A handful of Minnesota legislators are unwilling to give up on a defunct income tax reciprocity agreement between Minnesota and Wisconsin that allowed residents of one state who worked in the other to pay income taxes in only one state.
The agreement appeared in its death throes late last year, when negotiations between officials in the two states broke down over Minnesota’s request that Wisconsin make more timely payments to Minnesota (the Wisconsin-to-Minnesota payments were customarily being paid an average of 17 months after they were collected).
After negotiations broke off, Minnesota Gov. Tim Pawlenty scrapped the agreement. But state Sen. Kathy Saltzman, DFL-Woodbury, hasn’t given up on the possibility of reviving the agreement.

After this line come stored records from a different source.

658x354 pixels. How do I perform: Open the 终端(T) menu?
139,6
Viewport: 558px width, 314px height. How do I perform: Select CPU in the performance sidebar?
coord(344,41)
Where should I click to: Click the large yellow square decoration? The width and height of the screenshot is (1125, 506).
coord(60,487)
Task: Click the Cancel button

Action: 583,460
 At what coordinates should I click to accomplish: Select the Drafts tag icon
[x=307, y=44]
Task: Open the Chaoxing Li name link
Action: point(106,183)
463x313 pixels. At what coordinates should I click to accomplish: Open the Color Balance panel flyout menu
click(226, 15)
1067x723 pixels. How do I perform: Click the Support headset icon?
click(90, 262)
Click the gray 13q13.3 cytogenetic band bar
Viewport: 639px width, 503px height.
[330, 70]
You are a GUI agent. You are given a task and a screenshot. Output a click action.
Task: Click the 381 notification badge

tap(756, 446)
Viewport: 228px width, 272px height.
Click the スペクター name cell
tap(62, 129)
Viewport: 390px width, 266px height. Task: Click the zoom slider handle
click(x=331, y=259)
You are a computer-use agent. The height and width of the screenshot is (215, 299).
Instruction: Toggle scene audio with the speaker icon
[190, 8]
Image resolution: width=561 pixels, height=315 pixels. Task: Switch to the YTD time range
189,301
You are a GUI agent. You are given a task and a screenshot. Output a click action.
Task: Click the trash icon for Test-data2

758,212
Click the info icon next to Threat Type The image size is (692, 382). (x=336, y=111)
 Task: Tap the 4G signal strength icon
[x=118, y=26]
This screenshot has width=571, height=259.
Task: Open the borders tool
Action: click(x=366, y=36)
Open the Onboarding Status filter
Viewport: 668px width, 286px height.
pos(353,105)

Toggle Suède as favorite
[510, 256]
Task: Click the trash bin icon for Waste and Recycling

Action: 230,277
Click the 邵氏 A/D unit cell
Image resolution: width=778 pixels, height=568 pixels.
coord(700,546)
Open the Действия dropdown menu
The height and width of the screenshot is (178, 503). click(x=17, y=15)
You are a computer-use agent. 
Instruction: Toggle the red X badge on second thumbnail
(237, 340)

Last week, Saltzman introduced SF 3017, which would authorize a study by the Minnesota Department of Revenue to determine the number of residents in each state who earn income in the other state, the total amount of income earned by those who cross the border to get to their jobs, and the amount of revenue that would be lost by each state if the income tax reciprocity agreement were resumed.
Another Minnesota legislator who represents a district that borders Wisconsin, Sen. Sharon Erickson Ropes, DFL-Winona, has introduced SF 2599, which would reinstate the income tax reciprocity agreement and ensure that it remained in effect “until terminated by Minnesota or Wisconsin law.”
Erickson Ropes’ bill would allow the state revenue commissioner to modify the timing or the method of calculating payments under the agreement, but only the Legislature would be able to scrap the agreement.
Both Saltzman’s and Erickson Ropes’ bills were referred to the Senate Taxes Committee, which is scheduled to take up both pieces of legislation at a hearing Thursday.
Both Senate bills have companion legislation in the House: HF 3370, authored by Rep. Roger Reinert, DFL-Duluth, mirrors SF 3017, and HF 2682, authored by Rep. Greg Davids, R-Preston, is the companion to the Erickson Ropes legislation.
Both House bills were referred to the House Taxes Committee, which has not scheduled a hearing on either one.